→ **To do**
Rewrite everything from the line containing "At what (x,y)" down to the end of the data, swapping "coordinate pair" for "point" and changing nothing else. Leave the pictures out of your answer.

→ **Pointing data for screenshots and pages**

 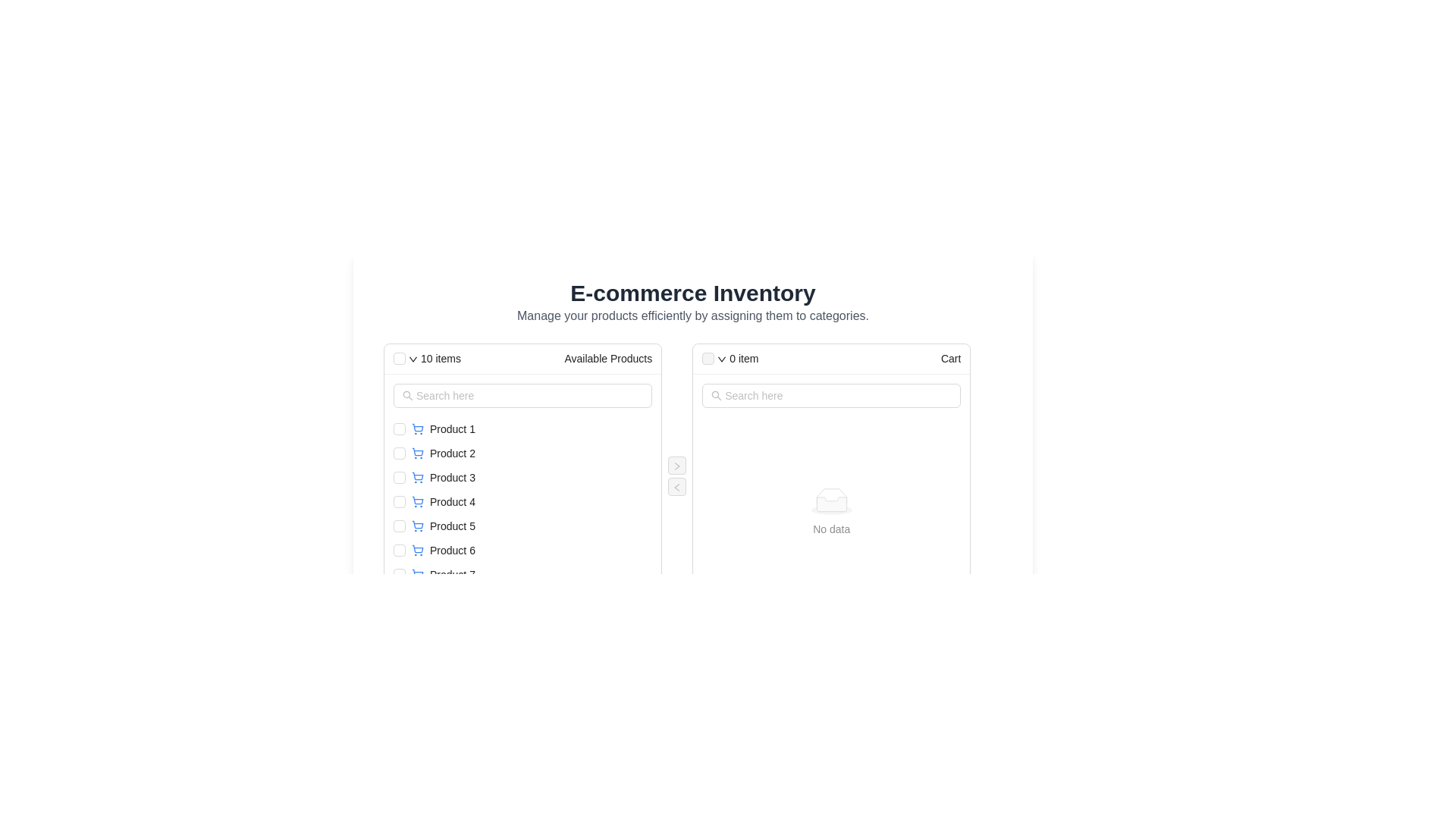 I want to click on the search input field styled with a rounded rectangular border in the 'Available Products' section to focus on it, so click(x=522, y=394).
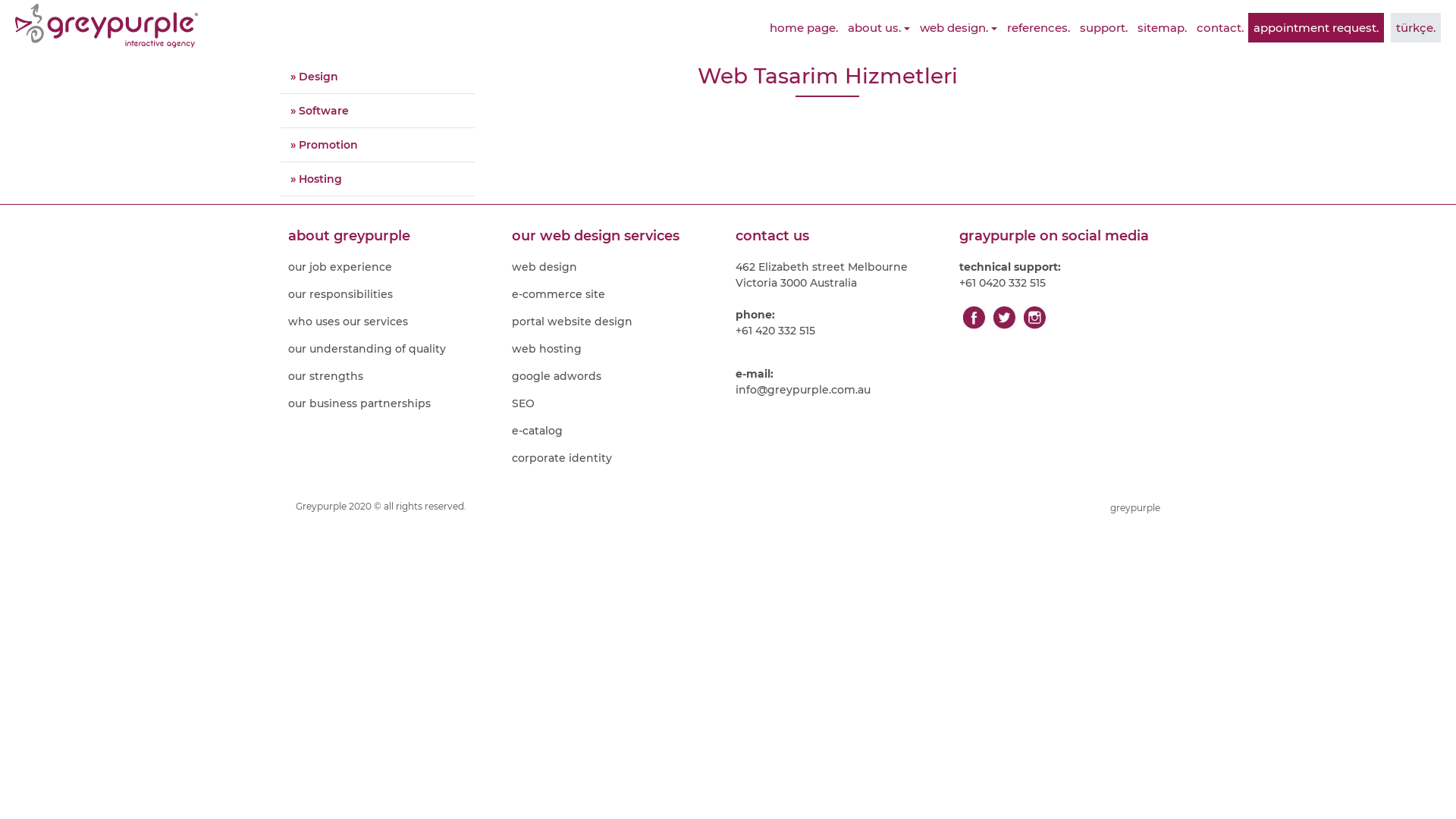 This screenshot has width=1456, height=819. What do you see at coordinates (803, 27) in the screenshot?
I see `'home page.'` at bounding box center [803, 27].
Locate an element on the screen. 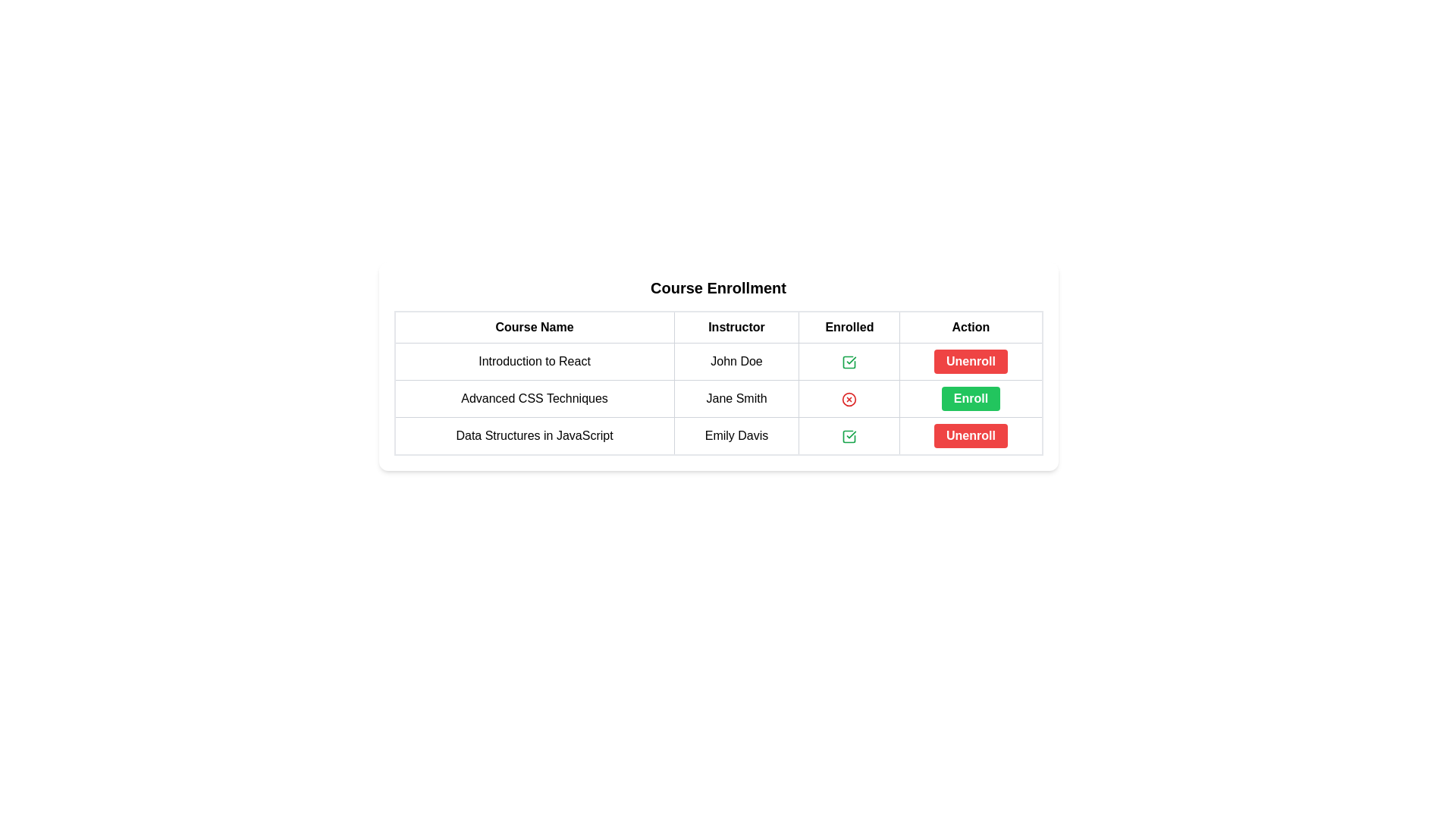 Image resolution: width=1456 pixels, height=819 pixels. the green checkmark icon in the 'Enrolled' column of the third row, indicating the 'Enrolled' status for the course 'Data Structures in JavaScript' instructed by Emily Davis is located at coordinates (849, 436).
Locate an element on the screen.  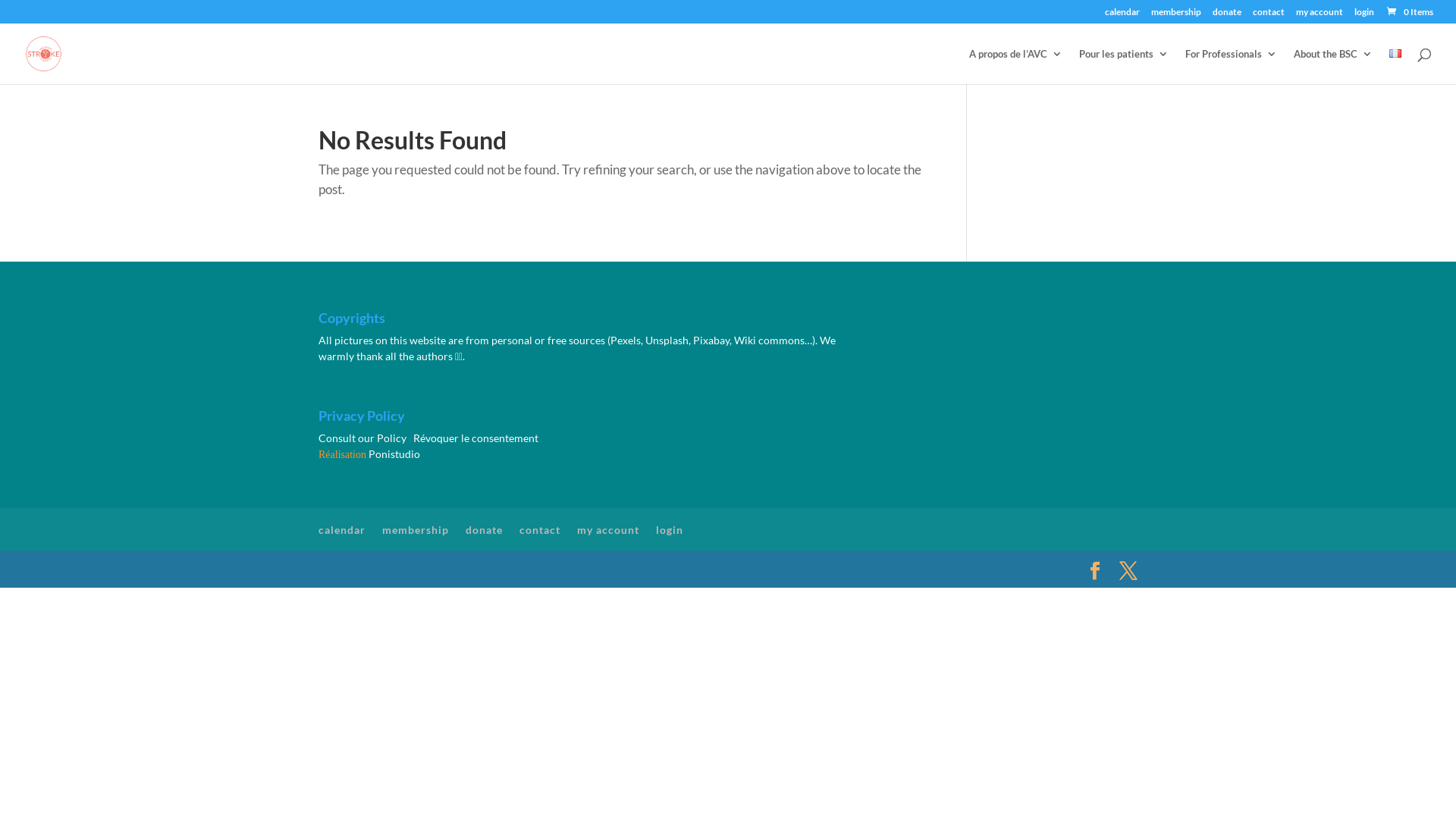
'For Professionals' is located at coordinates (1231, 65).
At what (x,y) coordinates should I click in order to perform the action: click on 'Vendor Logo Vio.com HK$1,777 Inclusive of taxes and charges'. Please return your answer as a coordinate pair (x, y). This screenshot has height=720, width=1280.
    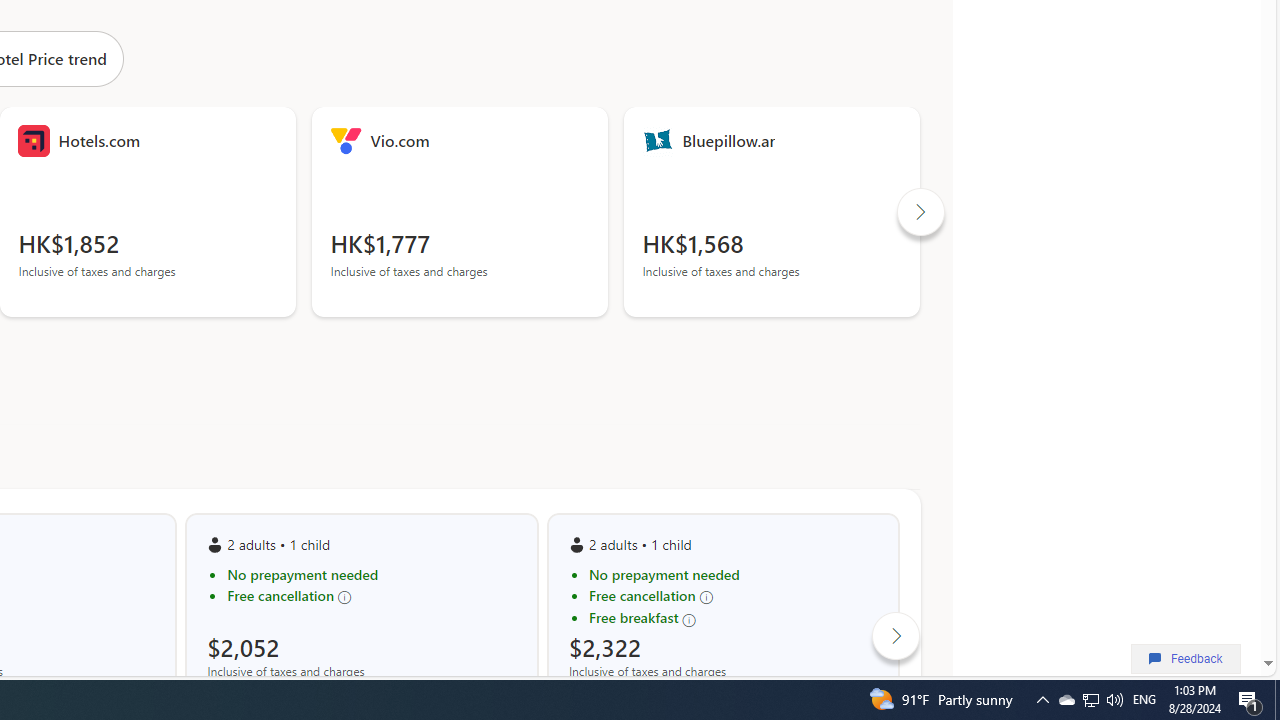
    Looking at the image, I should click on (459, 212).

→ **Written solution**
At what (x,y) coordinates should I click in order to perform the action: click on 'Vendor Logo Vio.com HK$1,777 Inclusive of taxes and charges'. Please return your answer as a point (x, y). This screenshot has height=720, width=1280.
    Looking at the image, I should click on (459, 212).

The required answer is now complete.